(Aufgabenstellung): Gib aus dem Forenthread über Schrauben für den Be Quiet! Dark ROCK PRO 2 den Abschnitt von „Bitte schicke hierfür“ bis einschließlich „in die Nachricht.“ unverändert aus.

(Textauszug):

# Schrauben für Be Quiet! Dark ROCK PRO 2



## Dark_Nolan (20. Juni 2015)

*Schrauben für Be Quiet! Dark ROCK PRO 2*

Hi, ich habe mir im April 2013 den oben genannten CPU Kühler gekauft und bin nach wie vor begeistert.

Nun muss ich allerdings nach jahren mal meine CPU und CO erneuern und habe festgestellt das ich die Schrauben zur befestigung  zwar locker bekommen werde, aber nocheinmal fest bezweifle ich.

Kann man die Schrauben noch bekommen?

Zu dem würde ich gern wissen ob ich ihn Problem los auf meinen neuen Sockel montieren kann.

Derzeit ist er auf einen i7 2600k Sockel 1155, nun kommt einen i7 4790k sockel 1150. brauch ich da andere Montage platten oder sowas?

http://extreme.pcgameshardware.de/t...ieht-um-neuer-gpu-kuehler-bilder-video-5.html

MFG


----------



## be quiet! Support (24. Juni 2015)

*AW: Schrauben für Be Quiet! Dark ROCK PRO 2*

Moin Moin Dark_Nolan,

der Umzug von einem Sockel 1155 auf einem Sockel 1150 stellt keine weiteren Probleme dar.
Beide Sockel nutzen ein identisches Mounting, so dass keine abweichenden Montagebrücken benötigt werden.

Die Schrauben kannst Du auch noch ohne weitere Probleme bekommen.
Bitte schicke hierfür eine kurze Mail an unseren Service(at)bequiet.com. Bitte schreibe Deine Adresse und die Teilenummer aus dem "Handbuch" in die Nachricht.
Wenn Du das Handbuch nicht mehr vorliegen hast, kannst Du es unter folgendem Link bekommen:

Dark Rock Pro 2 - Beschreibung

Gruß Andre


----------

(Bereitgestelltes Material):
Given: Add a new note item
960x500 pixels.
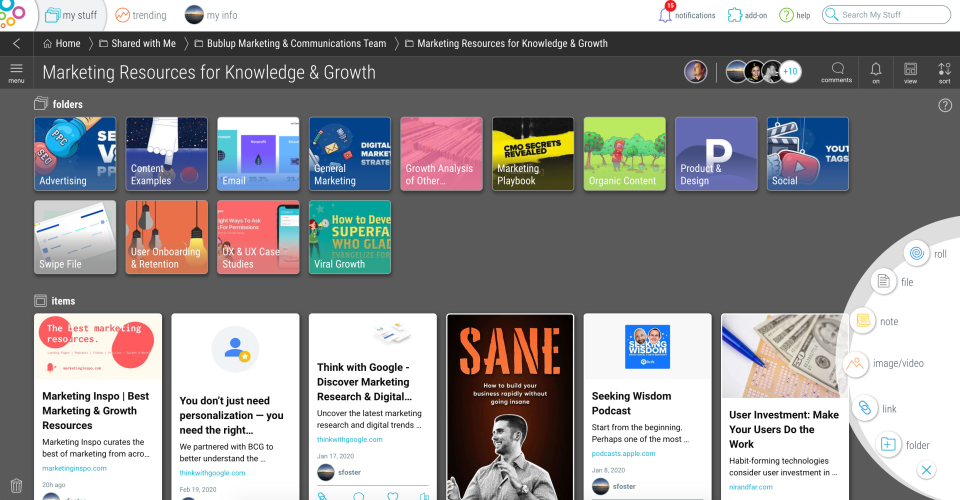Looking at the screenshot, I should pos(862,321).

(Antwort zur Aufgabe):
Bitte schicke hierfür eine kurze Mail an unseren Service(at)bequiet.com. Bitte schreibe Deine Adresse und die Teilenummer aus dem "Handbuch" in die Nachricht.